Bir gün, kasabanın kuzeyindeki ormanda büyülü bir meşe ağacı olduğunu duydular. Meşe ağacının altında yer alan büyülü taş, kasabada yaşayanların dilekleriyle büyülü bir güç haline dönüşüyormuş. Hasan, gerçek bir kahraman olmak için bu taşı bulmaya karar verdi.
Hasan, erken sabah saatlerinde, yola düşmüş. Kasabanın dışına çıktığında, yürüdüğü yol giderek zorlaşmaya başladı. Uzun bir süre yürüdükten sonra, nihayet ormanda büyülü meşe ağacını buldu. Ağacın dibinde bulunan taşı eline alarak, dileğini söylemeye karar verdi.
"Büyülü taş, gerçek bir kahraman olmak istiyorum!" dedi Hasan. Tahtadan yapılmış kapı birden belirdi ve Hasan'ı içeriye buyur etti. İçeri adım attığında, Hasan kendisini büyük bir mağarada buldu.
Mağaranın tam ortasında, devasa bir ejderha uyuyordu. Hasan, bir kahramanın cesaretini topladı ve korkusuzca ejderhanın önüne yürüdü. Ejderhanın gözleri açıldı ve Hasan'a bakarak şaşkınlıkla sordu: "Ne arıyorsun cesur çocuk?"
Hasan, "Ben gerçek bir kahraman olmak istiyorum," dedi. "Sana bir teklifim var. Beni korkutmayı başarırsan, ben gerçek bir kahraman olamam ve geri döneceğim."
Ejderha, Hasan'ın cesaretine hayran kaldı ve ona zor bir görev verdi. Hasan, kılıcını kullanarak büyük bir kartala karşı savaşması gerektiğini öğrendi. Hasan, mağaradan ayrılıp kasabaya geri döndü ve kılıç eğitimi almak üzere bir ustaya başvurdu.
Usta, Hasan'a birçok savaş tekniğini öğretti ve ona kartalın yaşadığı yeri gösterdi. Hasan, aldığı eğitimle şişman bir kartalla savaşmak için yola koyuldu. Kartal, Hasan'a saldırdı, ancak Hasan onun saldırısından kurtularak kılıcını savurdu ve kartalı etkisiz hale getirdi.
Kazandığı zaferle birlikte Hasan, kasabada gerçek bir kahraman olarak kabul edilmeye başlandı. Herkes, Hasan'ın cesaretini ve korkusuzluğunu örnek alıyordu. Sonunda, gerçek bir kahraman olan Hasan, hayalini gerçekleştirmişti.

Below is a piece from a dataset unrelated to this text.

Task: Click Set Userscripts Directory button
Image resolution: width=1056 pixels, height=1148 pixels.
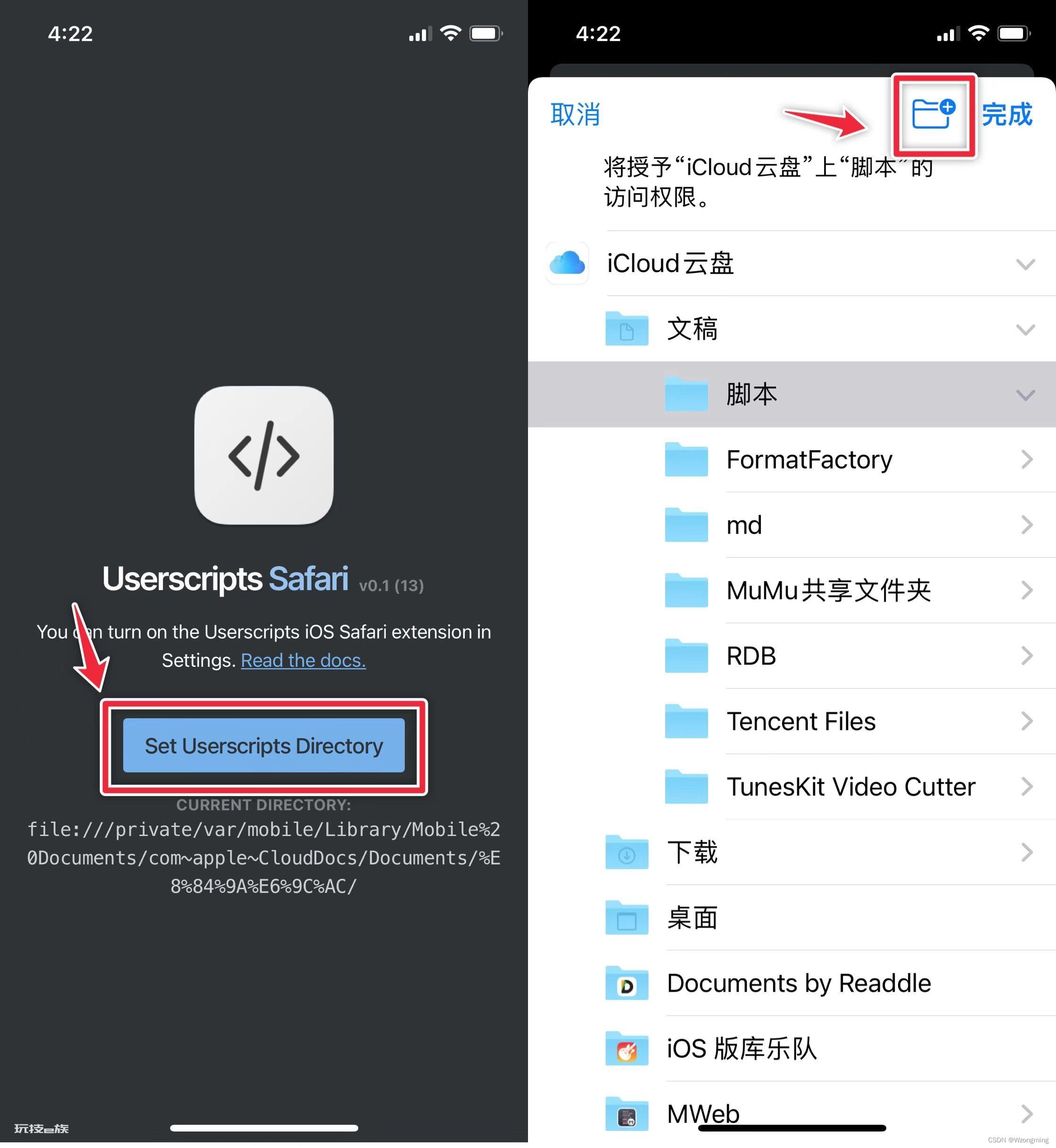Action: coord(264,746)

Ve yaşanan tüm bu macera Hasan'a gerçek bir kahraman olmanın yanı sıra dostları ve ailesi için değerli bir ders de vermişti: Gerçek kahramanlık, cesaret, fedakarlık ve sevgiyle hareket etmekti. Hasan, bundan sonra kasabada bir kahraman olarak anıldı ve her zaman cesaretle dolu hikayeleriyle hatırlanacaktı.
Ve hep birlikte, Korkusuz Hasan'ın masalı da burada sona ermiş oldu. Onun cesareti ve fedakarlığı, bize gerçek bir kahramanın ne olduğunu hatırlatmayı başarmıştı.